Chapter Thirty-Six
JULES
Idon’t know what it is about watching my fake fiancé fight my ex-husband, but it does something to me—elicits some sort of primal need to claim him and be claimed by him. I don’t even want to know what Brock said that made Colt fling him to the ice and pound the shit out of him; I just want to kiss his face and tell him how much I love him for it.
Wait . . . what?
“What’s wrong?” Audrey asks, glancing over at me after we watch Colt skate off the ice. Below us, Drew is lining up for a faceoff, but Audrey’s eyes are flitting between her fiancé and me, her face contorted into a worried grimace.
“For a second there, I just had this thought that terrified me.”
“Yeah,” Audrey says, throwing an arm around me and squeezing me to her side as she looks back at the ice. “Love can be like that.”
How does she know what I’m thinking? “But I don’t . . . I can’t . . .”
“Yeah,” Audrey says, “you can. It’s okay, Jules. Don’t you think, after everything, after the way he keeps showing you he cares, that it’s okay to trust him? Okay to care about him in return?”
“I’m so scared,” I whisper, reaching across my body and taking her hand where it rests on my shoulder, squeezing her fingers. “I can’t fall for him. Not when we already agreed it was all fake.”
“How long do you think it’s been since it was fake for him?” she asks quietly while her gaze darts back and forth, following the puck along the ice. Now that Colt’s not in the game, I’m just staring at her, trying to figure out what she’s talking about.
“What do you mean?”
“When’s the last time this felt fake? Like the last time that you thought he was just putting on a show for people?”
I think back, before this weekend when we went away, trying to figure out when things changed. It didn’t feel fake at the party, even though I was worried he was only touching me, only paying attention to me, for show. But that was the last time I needed to worry about it, because from that moment on, whether it was just the two of us or we were with other people, there was never a moment that it felt like we were pretending. No, as soon as I stopped reminding him it was all pretend, it stopped feeling fake.
And the way he takes every opportunity to touch me, to hold me, to tell me he cares and that he’ll wait and that I’m worth it... it can’t be fake for him either.
He’s slowly, brick by brick, dismantling the walls I’vebuilt around my heart. He said I had to be the one to take those walls down, but he’s doing it for me every single day in the way he shows me how he feels.

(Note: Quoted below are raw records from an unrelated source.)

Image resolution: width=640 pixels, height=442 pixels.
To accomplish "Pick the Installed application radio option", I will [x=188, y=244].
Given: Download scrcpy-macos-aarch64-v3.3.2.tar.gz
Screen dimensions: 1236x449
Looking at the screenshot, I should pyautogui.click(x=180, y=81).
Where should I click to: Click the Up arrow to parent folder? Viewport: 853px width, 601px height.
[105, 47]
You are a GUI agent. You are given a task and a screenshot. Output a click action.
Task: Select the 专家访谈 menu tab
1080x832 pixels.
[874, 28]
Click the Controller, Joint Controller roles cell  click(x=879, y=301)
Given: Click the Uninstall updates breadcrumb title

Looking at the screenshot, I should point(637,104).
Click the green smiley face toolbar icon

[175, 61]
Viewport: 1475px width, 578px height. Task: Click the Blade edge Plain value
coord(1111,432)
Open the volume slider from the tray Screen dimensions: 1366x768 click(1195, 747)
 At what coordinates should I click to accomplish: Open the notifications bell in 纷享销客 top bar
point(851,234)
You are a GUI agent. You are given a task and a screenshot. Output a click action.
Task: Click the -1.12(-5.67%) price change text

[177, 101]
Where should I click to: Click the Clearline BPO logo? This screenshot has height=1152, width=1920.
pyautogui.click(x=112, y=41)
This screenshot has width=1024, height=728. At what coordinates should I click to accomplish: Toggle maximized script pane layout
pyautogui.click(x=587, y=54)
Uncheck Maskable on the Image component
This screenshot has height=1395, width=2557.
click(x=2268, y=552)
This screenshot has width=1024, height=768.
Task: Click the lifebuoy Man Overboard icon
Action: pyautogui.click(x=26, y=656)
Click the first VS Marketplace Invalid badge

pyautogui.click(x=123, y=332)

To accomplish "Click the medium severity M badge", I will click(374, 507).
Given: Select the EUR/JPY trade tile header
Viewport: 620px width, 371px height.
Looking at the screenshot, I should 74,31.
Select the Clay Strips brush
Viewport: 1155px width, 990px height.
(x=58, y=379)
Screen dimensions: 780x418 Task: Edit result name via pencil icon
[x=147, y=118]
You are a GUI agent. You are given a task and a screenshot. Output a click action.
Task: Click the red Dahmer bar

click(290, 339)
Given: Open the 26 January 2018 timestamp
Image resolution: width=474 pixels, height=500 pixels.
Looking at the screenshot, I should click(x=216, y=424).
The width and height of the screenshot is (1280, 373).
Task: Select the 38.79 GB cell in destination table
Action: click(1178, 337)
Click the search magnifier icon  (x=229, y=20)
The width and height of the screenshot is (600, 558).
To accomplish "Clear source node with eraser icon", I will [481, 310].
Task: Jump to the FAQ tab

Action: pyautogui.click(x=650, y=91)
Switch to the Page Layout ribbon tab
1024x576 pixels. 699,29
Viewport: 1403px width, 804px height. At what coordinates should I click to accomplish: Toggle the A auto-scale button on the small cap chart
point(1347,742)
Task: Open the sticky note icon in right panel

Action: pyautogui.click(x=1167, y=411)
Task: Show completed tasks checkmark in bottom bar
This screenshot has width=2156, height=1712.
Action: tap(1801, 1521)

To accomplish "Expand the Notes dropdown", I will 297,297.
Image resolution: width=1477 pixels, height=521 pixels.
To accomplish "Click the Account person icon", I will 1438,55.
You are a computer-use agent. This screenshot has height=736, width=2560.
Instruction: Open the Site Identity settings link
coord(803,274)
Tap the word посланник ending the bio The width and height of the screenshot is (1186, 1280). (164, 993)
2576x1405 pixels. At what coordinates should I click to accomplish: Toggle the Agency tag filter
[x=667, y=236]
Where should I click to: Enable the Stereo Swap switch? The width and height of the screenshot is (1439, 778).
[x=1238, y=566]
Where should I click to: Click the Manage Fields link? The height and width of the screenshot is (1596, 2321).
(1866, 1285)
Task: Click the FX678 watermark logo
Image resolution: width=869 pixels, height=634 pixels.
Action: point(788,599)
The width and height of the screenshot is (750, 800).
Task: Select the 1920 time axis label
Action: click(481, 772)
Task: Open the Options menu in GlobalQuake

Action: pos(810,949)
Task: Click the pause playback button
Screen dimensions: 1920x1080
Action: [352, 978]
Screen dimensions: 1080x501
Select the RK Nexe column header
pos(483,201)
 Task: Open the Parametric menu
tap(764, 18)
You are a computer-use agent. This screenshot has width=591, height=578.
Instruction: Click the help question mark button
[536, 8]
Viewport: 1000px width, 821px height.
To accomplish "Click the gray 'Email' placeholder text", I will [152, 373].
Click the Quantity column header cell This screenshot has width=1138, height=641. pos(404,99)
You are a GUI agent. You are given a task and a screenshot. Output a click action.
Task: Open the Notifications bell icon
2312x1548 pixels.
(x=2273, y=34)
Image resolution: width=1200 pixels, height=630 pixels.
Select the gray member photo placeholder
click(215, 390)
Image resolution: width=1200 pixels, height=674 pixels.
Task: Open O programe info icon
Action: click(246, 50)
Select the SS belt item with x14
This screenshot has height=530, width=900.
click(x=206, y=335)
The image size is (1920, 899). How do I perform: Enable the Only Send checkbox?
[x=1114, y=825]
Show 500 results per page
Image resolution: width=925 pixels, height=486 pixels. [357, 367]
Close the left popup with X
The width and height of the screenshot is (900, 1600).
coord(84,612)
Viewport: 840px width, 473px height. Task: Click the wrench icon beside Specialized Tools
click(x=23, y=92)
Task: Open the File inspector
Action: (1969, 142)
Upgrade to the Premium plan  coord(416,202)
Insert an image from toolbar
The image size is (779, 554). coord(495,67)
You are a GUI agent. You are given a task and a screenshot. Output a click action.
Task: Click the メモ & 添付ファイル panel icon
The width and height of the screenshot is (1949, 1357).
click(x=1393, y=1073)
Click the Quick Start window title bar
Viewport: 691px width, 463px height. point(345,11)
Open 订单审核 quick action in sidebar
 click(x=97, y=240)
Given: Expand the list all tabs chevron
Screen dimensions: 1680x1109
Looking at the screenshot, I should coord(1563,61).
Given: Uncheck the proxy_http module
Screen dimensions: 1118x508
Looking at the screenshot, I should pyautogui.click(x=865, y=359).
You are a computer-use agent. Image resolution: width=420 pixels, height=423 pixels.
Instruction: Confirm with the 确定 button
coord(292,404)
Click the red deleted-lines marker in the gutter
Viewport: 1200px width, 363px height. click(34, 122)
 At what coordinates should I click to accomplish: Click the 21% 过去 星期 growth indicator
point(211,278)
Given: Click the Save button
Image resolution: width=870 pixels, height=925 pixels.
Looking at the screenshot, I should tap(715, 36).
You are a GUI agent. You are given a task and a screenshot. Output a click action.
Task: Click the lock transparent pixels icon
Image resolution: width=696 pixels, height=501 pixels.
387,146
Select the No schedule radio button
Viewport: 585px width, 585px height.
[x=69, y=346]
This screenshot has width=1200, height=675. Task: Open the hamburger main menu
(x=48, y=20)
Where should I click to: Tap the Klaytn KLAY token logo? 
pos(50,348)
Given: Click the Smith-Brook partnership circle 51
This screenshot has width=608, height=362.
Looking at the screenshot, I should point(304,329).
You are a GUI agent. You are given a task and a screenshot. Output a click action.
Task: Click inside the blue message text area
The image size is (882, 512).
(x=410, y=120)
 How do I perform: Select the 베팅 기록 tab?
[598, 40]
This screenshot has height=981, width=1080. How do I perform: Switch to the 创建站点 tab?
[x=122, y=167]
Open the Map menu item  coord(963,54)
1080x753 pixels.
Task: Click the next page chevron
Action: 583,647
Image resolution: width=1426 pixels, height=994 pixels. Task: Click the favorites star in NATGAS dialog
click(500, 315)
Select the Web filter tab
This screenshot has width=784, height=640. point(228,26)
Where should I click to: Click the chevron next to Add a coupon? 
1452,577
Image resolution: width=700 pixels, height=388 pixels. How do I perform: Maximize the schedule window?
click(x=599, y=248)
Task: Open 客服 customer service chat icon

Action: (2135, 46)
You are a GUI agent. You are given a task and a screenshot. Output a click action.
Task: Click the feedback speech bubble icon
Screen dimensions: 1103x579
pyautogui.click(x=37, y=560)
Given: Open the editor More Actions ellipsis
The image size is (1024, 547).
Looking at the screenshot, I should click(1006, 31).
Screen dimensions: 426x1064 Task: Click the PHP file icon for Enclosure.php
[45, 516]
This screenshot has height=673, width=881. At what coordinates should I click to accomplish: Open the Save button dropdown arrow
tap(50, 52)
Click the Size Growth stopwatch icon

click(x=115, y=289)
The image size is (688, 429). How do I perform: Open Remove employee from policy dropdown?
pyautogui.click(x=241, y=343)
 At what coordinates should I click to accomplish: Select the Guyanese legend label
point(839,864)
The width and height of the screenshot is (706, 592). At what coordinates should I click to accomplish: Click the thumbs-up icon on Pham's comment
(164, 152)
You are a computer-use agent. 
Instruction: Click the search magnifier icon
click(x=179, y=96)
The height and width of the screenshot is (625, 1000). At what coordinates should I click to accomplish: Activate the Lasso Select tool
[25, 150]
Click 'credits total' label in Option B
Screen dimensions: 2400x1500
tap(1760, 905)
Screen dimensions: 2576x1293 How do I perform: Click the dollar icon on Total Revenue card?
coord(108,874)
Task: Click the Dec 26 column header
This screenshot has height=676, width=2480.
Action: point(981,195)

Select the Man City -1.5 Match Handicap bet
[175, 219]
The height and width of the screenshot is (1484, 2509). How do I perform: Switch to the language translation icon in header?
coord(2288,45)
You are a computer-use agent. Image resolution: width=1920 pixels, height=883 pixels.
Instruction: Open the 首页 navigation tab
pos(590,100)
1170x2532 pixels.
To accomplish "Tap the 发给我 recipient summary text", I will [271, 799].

“Oh my god,” I gasp, and instead of looking at me in shock, Audrey just smiles. Lauren looks over at me from the other side of Audrey. Jameson headed to the locker room the second that Colt got a game misconduct, so at least he’s not here to witness his sister realizing she’s in love with his best friend.
“I knew you’d find the right person someday,” Audrey says. “I just never thought it would be Colt.”
My laugh is almost a bark. “Yeah, me neither.”
Teenage me couldn’t even have dreamed up how great he actually is. And the fact that I thought this whole thing was “safe” because there’d be no way he’d ever have feelings for me? The irony is too much.
“I always kind of thought it would be him,” Lauren says, one eyebrow raised.
“Did you now?” I ask. I’m so tempted to say that the only reason she could believe that would be because she didn’t know what happened in Vegas. But none of that seems to matter anymore, so I hold my tongue. “I need to go see him.”
Audrey tells me how to get to the door closest to the locker rooms. “You’re going to have to text him to come meet you, though. They won’t let you in there.”
And then I’m running up the stairs to the exit and following her directions. I don’t text him, though, I call. When I get his voicemail, I tell him where I’m waiting for him. I’m only standing there, chatting up the security guard, for a few minutes before a loud cheer goes up in the arena,which I assume either means the Rebels scored again, or we won the game. Maybe both.
And then the heavy metal door flings open, and Colt is striding through the door in his suit, heading straight toward me. He wraps me in his arms, burrowing his face into my neck and breathing in deeply.
“You good?” I ask.
“Yeah,” he says, but doesn’t let go. Instead, he clings to me like I’m the only thing holding him up.
I pull back, cupping his face in my hands and looking every square inch of him over. “You sure?”
“I’m completely fucking positive, Tink. I feel fantastic.” Then he kisses my nose and says, “Let’s go.”
We’re at the Neon Cactus having a drink with his teammates when the text comes through.